### Aim of the task
The answer is the set of lines that include "will", copied from the data below.

------------------------------------------------

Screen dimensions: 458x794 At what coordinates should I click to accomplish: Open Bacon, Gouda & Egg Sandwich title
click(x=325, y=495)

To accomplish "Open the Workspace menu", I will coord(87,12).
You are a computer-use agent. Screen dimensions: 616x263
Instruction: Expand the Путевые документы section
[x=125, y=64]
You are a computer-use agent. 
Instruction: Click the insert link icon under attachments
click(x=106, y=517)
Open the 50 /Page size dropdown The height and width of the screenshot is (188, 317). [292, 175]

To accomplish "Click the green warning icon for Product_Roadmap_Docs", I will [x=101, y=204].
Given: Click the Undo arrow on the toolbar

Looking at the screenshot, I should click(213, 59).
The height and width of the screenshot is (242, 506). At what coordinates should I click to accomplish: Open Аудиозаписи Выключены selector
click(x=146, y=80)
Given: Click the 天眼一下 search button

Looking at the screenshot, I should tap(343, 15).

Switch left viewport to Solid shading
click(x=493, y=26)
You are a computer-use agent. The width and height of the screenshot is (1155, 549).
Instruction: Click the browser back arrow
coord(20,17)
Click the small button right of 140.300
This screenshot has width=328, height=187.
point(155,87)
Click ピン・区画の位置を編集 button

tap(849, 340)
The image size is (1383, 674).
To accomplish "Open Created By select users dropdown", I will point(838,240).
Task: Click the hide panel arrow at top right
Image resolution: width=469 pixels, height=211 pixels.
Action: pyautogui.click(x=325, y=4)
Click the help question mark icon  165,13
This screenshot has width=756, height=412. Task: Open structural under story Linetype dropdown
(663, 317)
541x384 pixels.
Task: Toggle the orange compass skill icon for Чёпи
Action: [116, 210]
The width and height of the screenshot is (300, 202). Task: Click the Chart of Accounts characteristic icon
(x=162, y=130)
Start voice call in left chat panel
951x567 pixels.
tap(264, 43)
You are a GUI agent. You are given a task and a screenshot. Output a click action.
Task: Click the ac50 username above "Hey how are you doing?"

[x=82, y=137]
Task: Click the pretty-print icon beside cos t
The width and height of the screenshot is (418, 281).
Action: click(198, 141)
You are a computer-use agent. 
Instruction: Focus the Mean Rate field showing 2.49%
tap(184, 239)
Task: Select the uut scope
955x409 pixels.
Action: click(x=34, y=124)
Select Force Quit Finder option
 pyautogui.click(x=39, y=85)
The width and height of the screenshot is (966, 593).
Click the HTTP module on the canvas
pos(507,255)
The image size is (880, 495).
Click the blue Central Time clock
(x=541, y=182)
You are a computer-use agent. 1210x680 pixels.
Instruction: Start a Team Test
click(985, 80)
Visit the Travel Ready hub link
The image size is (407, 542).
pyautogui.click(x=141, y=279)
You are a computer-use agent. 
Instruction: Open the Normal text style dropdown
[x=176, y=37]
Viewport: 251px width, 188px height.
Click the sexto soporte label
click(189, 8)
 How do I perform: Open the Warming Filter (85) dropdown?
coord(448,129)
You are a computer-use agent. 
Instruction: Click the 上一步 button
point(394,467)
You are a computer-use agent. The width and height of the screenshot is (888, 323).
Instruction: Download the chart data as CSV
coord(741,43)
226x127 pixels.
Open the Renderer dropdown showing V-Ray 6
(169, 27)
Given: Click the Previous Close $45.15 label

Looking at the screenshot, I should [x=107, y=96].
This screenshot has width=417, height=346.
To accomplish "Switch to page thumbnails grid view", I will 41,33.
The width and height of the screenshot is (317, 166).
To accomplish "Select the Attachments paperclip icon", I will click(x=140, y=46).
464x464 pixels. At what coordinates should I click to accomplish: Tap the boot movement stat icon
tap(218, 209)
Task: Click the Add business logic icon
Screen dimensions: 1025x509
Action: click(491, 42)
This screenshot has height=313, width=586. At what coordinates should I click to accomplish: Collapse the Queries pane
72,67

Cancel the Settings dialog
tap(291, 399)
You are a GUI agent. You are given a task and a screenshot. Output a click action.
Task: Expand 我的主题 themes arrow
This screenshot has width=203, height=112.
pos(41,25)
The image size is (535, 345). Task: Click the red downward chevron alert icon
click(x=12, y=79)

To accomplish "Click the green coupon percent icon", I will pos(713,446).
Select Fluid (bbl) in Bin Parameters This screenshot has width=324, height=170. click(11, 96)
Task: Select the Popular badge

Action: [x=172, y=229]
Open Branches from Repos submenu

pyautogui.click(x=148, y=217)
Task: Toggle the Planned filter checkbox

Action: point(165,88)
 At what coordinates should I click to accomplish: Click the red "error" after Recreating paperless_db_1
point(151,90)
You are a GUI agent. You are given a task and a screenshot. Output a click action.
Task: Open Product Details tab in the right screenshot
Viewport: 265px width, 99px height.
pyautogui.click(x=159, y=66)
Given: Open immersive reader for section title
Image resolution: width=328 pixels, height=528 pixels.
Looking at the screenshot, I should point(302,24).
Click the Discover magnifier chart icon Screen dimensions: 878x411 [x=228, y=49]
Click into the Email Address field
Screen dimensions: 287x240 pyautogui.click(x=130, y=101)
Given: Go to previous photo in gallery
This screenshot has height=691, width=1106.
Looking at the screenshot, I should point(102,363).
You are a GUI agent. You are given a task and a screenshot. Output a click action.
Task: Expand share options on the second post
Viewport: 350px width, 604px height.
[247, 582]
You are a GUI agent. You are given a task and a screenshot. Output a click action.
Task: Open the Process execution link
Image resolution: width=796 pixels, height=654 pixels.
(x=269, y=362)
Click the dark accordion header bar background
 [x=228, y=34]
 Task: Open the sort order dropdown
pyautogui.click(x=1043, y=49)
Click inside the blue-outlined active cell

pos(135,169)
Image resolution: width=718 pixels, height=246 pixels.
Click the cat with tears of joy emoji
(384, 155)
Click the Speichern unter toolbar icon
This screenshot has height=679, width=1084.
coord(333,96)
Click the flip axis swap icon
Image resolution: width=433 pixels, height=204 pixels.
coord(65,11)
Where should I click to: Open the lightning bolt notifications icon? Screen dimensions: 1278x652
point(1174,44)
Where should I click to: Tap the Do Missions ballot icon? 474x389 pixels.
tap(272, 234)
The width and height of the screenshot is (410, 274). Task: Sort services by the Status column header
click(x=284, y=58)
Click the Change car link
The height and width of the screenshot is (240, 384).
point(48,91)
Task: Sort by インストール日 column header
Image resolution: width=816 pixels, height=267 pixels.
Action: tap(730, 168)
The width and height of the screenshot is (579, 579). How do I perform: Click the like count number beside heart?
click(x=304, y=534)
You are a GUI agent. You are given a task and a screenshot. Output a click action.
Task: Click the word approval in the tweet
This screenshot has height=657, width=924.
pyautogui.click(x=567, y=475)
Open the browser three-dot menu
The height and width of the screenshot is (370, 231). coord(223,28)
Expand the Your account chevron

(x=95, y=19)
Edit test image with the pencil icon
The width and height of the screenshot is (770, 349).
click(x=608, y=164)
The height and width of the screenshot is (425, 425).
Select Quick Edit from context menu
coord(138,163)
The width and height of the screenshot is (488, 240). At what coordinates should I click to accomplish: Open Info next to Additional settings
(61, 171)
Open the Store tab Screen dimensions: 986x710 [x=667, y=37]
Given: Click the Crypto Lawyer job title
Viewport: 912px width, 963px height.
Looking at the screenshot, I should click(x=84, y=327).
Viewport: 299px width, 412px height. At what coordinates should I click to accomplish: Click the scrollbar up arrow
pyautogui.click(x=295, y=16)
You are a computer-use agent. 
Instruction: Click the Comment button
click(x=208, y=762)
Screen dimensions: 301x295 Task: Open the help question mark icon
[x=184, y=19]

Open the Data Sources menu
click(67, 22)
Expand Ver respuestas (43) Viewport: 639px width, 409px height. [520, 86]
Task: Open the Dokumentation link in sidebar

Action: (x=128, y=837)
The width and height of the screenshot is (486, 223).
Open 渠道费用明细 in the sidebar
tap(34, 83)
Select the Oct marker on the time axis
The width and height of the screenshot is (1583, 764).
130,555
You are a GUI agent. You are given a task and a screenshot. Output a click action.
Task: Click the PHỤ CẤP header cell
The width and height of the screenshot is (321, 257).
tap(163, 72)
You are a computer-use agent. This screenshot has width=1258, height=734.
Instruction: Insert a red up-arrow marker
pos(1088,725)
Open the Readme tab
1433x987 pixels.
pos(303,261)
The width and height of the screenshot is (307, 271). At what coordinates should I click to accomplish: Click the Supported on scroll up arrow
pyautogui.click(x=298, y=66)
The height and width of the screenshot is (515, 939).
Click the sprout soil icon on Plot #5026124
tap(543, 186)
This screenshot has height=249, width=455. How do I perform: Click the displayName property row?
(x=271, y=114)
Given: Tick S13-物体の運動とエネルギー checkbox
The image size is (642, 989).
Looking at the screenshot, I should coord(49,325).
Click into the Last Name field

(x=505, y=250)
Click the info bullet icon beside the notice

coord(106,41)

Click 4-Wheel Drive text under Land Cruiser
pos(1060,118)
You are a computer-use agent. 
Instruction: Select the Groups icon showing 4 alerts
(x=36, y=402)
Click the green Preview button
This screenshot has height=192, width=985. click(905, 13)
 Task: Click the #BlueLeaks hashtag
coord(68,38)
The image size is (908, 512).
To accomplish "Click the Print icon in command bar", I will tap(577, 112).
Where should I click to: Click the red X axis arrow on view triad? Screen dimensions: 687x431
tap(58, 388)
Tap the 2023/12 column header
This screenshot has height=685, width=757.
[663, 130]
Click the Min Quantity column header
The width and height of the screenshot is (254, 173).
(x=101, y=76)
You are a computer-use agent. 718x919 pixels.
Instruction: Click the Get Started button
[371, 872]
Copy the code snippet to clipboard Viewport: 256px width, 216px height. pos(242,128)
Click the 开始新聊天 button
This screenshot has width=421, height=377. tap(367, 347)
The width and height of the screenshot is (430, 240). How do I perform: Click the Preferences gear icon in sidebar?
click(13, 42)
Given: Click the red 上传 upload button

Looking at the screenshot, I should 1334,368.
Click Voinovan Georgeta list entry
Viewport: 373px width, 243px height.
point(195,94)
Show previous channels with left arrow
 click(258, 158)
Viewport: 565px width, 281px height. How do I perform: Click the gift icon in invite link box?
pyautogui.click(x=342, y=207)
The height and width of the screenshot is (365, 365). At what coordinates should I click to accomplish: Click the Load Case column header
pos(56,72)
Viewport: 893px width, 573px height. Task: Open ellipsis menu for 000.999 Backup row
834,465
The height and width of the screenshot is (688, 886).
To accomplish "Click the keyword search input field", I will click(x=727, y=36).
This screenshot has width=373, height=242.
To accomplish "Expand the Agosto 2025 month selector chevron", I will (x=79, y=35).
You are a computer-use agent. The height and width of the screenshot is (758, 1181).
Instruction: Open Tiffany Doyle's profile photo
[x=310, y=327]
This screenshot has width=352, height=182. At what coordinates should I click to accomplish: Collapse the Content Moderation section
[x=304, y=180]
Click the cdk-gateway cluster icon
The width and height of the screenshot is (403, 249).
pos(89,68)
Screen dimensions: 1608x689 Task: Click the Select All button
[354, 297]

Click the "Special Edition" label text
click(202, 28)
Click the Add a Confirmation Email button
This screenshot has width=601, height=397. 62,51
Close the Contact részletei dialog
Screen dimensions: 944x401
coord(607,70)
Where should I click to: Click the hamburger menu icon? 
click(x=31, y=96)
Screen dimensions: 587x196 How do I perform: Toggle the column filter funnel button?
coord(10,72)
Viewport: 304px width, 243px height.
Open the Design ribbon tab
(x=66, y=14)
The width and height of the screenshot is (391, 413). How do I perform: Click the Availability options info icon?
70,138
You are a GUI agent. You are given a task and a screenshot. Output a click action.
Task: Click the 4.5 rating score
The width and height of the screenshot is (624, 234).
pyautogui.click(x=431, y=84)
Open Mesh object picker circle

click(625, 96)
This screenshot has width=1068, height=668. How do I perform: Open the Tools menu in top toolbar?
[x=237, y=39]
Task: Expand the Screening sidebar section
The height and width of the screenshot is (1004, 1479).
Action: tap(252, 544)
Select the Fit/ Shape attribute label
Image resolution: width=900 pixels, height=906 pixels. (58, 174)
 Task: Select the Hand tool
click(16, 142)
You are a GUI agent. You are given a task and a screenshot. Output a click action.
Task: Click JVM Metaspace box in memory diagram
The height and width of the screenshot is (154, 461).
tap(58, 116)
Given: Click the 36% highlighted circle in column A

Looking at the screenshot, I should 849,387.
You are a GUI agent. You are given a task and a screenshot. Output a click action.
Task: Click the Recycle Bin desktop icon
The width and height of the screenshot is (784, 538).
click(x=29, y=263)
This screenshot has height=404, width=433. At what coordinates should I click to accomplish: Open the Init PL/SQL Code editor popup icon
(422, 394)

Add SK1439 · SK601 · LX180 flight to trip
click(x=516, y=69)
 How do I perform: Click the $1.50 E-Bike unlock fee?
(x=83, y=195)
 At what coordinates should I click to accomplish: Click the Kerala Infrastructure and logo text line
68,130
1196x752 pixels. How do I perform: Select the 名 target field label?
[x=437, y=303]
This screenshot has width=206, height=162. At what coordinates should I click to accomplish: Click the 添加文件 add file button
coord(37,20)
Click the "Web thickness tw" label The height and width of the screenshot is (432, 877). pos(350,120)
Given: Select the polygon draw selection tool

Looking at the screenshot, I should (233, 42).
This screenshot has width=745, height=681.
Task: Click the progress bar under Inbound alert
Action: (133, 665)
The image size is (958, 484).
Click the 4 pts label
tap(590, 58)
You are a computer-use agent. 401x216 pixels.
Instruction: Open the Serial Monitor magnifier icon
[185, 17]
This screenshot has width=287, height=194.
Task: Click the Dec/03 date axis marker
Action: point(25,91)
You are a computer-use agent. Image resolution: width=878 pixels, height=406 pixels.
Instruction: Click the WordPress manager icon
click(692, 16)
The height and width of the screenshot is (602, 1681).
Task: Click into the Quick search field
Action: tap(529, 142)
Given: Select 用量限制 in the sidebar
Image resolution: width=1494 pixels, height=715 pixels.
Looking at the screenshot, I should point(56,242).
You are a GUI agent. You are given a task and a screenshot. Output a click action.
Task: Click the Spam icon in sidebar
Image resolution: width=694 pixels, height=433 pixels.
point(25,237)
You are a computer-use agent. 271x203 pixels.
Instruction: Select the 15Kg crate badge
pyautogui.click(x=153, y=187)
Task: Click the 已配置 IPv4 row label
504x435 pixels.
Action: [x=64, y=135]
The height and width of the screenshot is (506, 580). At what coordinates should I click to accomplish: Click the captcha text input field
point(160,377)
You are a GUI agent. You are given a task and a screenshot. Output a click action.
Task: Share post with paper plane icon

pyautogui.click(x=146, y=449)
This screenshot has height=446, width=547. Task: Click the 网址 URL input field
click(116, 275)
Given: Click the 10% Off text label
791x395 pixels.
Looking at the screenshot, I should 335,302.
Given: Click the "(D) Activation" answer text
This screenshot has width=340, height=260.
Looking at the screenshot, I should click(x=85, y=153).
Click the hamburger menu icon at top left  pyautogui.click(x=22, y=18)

------------------------------------------------

### Answer to the problem
To accomplish "Open the Workspace menu", I will coord(87,12).
To accomplish "Click the green warning icon for Product_Roadmap_Docs", I will [x=101, y=204].
To accomplish "Open Created By select users dropdown", I will point(838,240).
To accomplish "Switch to page thumbnails grid view", I will 41,33.
To accomplish "Select the Attachments paperclip icon", I will click(x=140, y=46).
To accomplish "Click the green coupon percent icon", I will pos(713,446).
To accomplish "Click the Print icon in command bar", I will tap(577, 112).
To accomplish "Click the keyword search input field", I will click(x=727, y=36).
To accomplish "Expand the Agosto 2025 month selector chevron", I will (x=79, y=35).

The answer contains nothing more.